* _EXERCISE GOAL_
Rewrite the lines between the one containing "Locate an element on the screen. The height" and the one containing "center [1383, 558].", inclusive, as a numbered list with blank lines omitted.
==============================
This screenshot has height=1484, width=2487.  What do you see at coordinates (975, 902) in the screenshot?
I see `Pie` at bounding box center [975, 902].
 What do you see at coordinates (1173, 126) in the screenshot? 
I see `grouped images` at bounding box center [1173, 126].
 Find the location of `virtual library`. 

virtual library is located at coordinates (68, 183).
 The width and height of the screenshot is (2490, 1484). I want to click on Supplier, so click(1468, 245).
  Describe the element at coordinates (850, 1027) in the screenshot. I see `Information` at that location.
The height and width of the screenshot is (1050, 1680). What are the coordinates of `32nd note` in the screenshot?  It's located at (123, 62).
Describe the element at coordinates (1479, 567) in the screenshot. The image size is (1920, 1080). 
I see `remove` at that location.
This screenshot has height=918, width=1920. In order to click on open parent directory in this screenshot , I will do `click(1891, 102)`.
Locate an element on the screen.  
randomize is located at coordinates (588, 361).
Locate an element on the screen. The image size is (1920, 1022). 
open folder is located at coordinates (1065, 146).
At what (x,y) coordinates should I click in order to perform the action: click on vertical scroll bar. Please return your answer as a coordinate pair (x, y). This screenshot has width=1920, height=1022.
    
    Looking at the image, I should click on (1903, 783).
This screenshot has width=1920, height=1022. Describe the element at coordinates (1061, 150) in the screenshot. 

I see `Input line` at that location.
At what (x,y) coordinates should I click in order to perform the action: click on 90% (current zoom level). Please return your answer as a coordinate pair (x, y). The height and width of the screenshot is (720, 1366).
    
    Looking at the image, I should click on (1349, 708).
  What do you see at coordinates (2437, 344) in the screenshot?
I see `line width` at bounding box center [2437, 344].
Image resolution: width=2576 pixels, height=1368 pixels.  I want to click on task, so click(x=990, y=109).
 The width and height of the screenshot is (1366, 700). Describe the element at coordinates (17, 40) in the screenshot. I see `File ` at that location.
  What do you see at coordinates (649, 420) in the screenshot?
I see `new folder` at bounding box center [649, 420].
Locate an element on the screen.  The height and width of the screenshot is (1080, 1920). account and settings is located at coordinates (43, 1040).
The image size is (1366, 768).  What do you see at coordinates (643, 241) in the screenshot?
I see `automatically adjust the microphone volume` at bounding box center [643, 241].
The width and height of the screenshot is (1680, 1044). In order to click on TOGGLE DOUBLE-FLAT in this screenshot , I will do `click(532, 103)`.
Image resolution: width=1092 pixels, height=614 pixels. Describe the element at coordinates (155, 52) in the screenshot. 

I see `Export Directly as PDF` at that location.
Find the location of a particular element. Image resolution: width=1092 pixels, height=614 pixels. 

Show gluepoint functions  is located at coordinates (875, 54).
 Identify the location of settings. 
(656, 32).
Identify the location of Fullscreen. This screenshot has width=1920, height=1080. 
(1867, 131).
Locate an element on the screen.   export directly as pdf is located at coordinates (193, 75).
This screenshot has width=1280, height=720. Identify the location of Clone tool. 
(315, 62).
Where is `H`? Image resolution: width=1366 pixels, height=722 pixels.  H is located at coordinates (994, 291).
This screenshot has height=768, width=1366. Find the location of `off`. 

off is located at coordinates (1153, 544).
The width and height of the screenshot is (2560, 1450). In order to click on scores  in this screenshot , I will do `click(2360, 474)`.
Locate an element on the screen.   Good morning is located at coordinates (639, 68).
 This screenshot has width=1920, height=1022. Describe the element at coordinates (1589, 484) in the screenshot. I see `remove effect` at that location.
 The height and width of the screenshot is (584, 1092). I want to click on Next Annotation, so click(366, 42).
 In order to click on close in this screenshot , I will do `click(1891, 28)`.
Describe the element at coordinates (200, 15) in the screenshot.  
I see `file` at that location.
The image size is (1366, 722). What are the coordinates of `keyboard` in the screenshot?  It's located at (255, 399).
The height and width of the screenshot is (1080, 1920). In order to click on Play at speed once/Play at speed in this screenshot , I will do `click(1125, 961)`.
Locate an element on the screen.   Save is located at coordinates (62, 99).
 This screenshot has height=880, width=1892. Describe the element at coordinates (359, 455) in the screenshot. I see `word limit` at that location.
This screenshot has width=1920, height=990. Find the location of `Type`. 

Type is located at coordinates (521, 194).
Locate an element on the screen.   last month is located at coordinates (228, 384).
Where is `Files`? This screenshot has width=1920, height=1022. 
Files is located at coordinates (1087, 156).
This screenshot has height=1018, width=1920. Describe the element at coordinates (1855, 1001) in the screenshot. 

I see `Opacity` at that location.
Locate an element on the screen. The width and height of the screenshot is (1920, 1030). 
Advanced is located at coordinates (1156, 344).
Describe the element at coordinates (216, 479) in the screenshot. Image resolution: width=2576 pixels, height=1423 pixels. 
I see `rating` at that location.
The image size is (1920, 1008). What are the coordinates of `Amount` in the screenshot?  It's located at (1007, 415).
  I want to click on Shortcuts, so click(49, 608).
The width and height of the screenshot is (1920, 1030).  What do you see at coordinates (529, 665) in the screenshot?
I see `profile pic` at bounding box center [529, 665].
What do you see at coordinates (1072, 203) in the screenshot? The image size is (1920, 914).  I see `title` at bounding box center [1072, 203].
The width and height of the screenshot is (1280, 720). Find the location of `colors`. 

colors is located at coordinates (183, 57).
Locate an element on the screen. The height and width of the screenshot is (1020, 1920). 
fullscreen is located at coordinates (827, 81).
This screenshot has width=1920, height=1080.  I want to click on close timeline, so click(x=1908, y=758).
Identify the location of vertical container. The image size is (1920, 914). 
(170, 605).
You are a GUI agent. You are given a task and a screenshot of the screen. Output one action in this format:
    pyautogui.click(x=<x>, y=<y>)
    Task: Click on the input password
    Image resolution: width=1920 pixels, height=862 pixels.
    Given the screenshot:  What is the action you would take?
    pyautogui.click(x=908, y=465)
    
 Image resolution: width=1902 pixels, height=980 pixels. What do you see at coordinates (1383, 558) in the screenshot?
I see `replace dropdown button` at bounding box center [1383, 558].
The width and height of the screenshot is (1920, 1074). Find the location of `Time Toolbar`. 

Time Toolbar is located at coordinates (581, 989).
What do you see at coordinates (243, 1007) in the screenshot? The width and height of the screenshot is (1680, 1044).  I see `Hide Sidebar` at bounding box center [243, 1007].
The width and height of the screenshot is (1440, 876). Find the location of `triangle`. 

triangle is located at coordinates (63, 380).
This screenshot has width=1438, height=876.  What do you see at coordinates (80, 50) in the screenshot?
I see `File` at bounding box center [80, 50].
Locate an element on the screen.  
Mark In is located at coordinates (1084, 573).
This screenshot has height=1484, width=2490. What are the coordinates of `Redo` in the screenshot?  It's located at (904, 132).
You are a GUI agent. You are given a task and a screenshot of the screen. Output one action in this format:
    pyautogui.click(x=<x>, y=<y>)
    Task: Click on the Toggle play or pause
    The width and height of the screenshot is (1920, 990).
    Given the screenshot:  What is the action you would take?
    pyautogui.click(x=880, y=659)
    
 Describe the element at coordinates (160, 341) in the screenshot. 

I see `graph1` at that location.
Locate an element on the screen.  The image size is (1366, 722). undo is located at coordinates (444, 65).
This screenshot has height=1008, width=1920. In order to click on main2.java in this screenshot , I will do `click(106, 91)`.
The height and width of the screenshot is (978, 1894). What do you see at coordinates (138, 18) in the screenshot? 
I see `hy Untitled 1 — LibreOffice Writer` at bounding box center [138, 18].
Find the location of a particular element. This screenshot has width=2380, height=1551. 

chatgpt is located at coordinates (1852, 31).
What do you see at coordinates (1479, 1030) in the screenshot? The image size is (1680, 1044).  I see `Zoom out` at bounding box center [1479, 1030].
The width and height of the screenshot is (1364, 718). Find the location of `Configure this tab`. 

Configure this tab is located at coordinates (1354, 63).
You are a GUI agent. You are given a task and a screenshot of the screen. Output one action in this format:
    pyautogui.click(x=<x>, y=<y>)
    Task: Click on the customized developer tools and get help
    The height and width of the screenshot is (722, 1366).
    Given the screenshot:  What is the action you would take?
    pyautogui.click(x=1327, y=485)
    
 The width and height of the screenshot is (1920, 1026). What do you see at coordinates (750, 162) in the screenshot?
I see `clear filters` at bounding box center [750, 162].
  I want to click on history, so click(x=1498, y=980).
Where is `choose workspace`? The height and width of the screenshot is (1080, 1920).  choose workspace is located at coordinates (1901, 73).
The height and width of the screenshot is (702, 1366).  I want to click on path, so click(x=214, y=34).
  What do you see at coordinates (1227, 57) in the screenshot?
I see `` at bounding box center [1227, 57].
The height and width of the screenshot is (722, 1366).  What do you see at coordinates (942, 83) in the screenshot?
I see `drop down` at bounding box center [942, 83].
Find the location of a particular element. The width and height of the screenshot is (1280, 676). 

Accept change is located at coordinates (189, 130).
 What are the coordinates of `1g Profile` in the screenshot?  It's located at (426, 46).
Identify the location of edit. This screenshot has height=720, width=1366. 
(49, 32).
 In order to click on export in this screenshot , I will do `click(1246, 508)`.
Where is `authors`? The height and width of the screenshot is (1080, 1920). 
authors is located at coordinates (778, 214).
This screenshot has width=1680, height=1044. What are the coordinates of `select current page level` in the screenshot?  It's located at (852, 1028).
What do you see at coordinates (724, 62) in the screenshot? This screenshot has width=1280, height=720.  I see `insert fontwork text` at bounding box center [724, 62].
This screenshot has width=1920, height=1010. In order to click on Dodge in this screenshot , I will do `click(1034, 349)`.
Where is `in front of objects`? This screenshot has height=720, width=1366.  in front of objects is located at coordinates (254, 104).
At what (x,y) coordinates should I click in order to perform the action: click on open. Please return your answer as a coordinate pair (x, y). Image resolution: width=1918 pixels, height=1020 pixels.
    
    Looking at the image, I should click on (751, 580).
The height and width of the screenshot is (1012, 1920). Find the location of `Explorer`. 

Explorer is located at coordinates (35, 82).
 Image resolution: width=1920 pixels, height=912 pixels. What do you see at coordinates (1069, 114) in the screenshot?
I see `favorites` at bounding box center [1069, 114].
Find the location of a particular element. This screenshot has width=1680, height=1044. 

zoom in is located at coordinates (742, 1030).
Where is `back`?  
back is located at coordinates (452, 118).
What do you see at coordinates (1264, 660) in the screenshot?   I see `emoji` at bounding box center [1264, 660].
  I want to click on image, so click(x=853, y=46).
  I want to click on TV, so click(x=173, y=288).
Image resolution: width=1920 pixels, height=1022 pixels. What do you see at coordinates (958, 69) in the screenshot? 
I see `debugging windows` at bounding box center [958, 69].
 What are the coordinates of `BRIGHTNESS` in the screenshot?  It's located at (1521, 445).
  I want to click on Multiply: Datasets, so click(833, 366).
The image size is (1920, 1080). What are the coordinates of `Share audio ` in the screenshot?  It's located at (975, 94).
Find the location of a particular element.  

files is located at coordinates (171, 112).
==============================
* _EXERCISE RESPONSE_
1. Locate an element on the screen. The height and width of the screenshot is (1020, 1920). 
2. fullscreen is located at coordinates (827, 81).
3. This screenshot has width=1920, height=1080.  I want to click on close timeline, so click(x=1908, y=758).
4. Identify the location of vertical container. The image size is (1920, 914). 
5. (170, 605).
6. You are a GUI agent. You are given a task and a screenshot of the screen. Output one action in this format:
7.     pyautogui.click(x=<x>, y=<y>)
8.     Task: Click on the input password
9.     Image resolution: width=1920 pixels, height=862 pixels.
10.     Given the screenshot:  What is the action you would take?
11.     pyautogui.click(x=908, y=465)
12.  Image resolution: width=1902 pixels, height=980 pixels. What do you see at coordinates (1383, 558) in the screenshot?
13. I see `replace dropdown button` at bounding box center [1383, 558].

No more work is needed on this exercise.